31.03.2009 - 17:00 Por Agências
Benjamin Netanyahu, que esta tarde toma posse como novo primeiro-ministro de Israel, disse estar disponível para negociar “um acordo final” de paz com a liderança palestiniana. Mas voltou a não mencionar a criação de um Estado palestiniano – uma posição que poderá colocar o novo Governo em rota de colisão com os EUA e a Europa.
“Quero dizer aos líderes da Autoridade Palestiniana: se querem realmente a paz, será possível chegarmos à paz”, declarou o líder do Likud no seu discurso ao Knesset, que hoje vota o novo Executivo.

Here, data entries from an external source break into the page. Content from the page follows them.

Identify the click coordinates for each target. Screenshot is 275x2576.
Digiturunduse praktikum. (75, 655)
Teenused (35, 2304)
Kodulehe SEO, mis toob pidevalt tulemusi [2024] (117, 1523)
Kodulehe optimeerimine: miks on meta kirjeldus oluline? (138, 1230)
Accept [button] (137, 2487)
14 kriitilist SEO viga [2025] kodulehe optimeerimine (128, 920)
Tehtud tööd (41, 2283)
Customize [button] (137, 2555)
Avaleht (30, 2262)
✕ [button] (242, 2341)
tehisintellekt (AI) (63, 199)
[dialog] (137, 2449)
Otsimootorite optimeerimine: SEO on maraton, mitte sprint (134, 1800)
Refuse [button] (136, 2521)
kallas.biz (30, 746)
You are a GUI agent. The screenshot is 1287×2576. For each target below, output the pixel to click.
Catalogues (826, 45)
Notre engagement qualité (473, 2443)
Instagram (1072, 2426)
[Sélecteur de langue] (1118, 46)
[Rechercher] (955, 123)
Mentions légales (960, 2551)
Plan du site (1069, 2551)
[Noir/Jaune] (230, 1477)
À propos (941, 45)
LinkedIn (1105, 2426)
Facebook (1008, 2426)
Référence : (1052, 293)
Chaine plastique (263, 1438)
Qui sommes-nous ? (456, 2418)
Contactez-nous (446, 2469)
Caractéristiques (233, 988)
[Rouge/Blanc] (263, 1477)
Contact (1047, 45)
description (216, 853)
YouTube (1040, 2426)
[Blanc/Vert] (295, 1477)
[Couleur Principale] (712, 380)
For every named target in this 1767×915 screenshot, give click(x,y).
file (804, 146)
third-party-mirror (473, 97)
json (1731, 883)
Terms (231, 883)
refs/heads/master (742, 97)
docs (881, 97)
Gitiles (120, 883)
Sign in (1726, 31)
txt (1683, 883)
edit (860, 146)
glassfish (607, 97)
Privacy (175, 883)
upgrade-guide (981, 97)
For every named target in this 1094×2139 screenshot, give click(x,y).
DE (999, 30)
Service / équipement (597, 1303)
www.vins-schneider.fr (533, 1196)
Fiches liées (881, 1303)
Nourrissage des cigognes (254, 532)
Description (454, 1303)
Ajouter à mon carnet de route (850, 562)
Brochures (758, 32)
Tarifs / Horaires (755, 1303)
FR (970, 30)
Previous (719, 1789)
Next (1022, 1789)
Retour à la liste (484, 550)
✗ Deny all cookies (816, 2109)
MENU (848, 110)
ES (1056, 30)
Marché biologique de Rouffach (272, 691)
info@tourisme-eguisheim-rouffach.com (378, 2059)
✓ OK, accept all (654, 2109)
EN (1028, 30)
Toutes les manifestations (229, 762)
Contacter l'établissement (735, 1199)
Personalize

Netanyahu adiantou que o seu Governo quer chegar a um acordo com Mahmoud Abbas através da “economia, da segurança e da política”, mas avisa que os líderes palestinianos têm de cumprir a sua parte no combate ao terrorismo.
Além da “paz económica” – um conceito por ele criado para definir a aposta na melhoria das condições de vida nos territórios autónomos –, o líder da direita israelita garante que vai envolver-se em “negociações de paz permanentes com a Autoridade Palestiniana, para chegar a um acordo final” de paz. Sem nunca referir a palavra “Estado”, Netanyahu garantiu que Israel “não quer governar outro povo” e que, na sequência de um “acordo definitivo”, os palestinianos “vão dispor de todos os direitos para se governarem a si próprios”.
Fortemente dominado pelos partidos da direita e extrema-direita, o novo Governo israelita é encarado com preocupação pelos europeus e também pelos norte-americanos, seus aliados tradicionais, dada a relutância de Netanyahu em aceitar a solução dos dois Estados (israelita e palestiniana) e em se comprometer com o fim da construção de novos colonatos na Cisjordânia.